• PROBLEM DETAILS: Exactly reproduce the entries, dropping any pictures from your copy.

• DATA RECORDS:
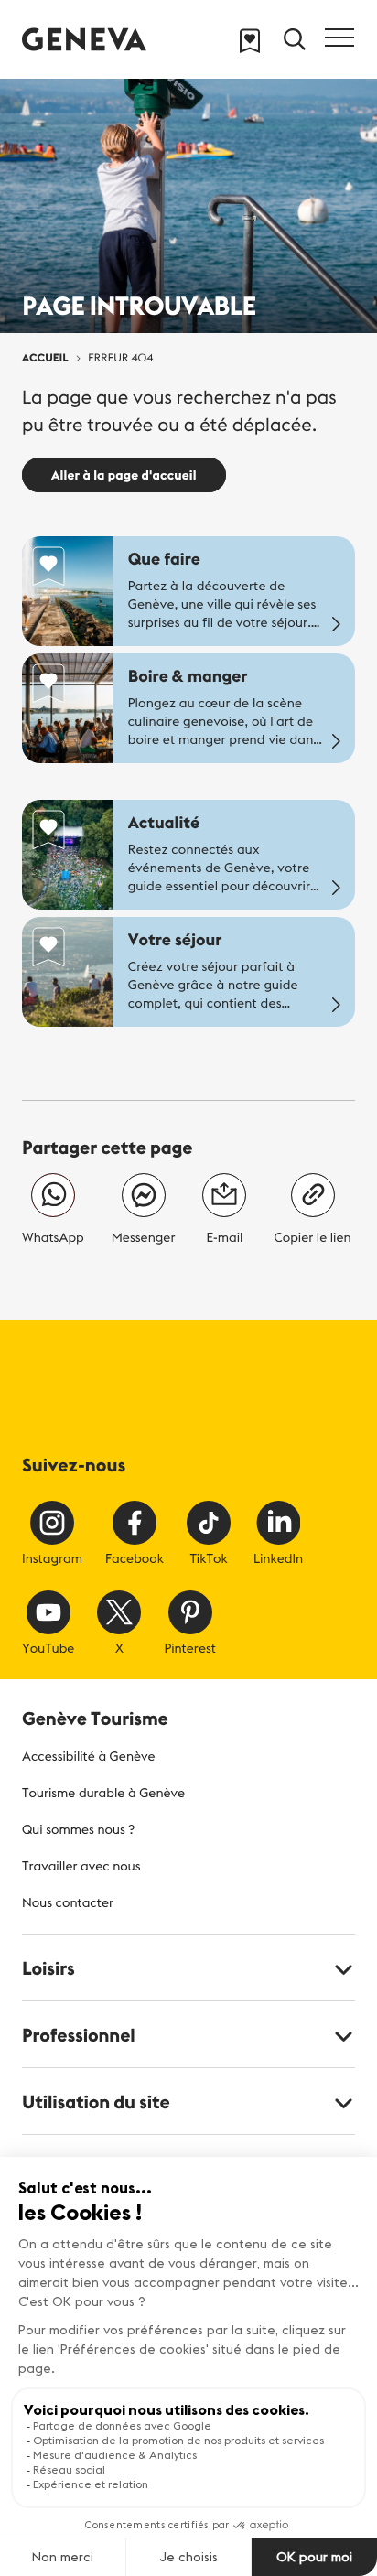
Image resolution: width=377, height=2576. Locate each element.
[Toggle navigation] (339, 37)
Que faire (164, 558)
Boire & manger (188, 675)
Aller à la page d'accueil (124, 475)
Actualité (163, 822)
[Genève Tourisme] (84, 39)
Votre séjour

• FINISHED EXERCISE:
Image resolution: width=377, height=2576. Locate each element.
[Toggle navigation] (339, 37)
Que faire (164, 558)
Boire & manger (188, 675)
Aller à la page d'accueil (124, 475)
Actualité (163, 822)
[Genève Tourisme] (84, 39)
Votre séjour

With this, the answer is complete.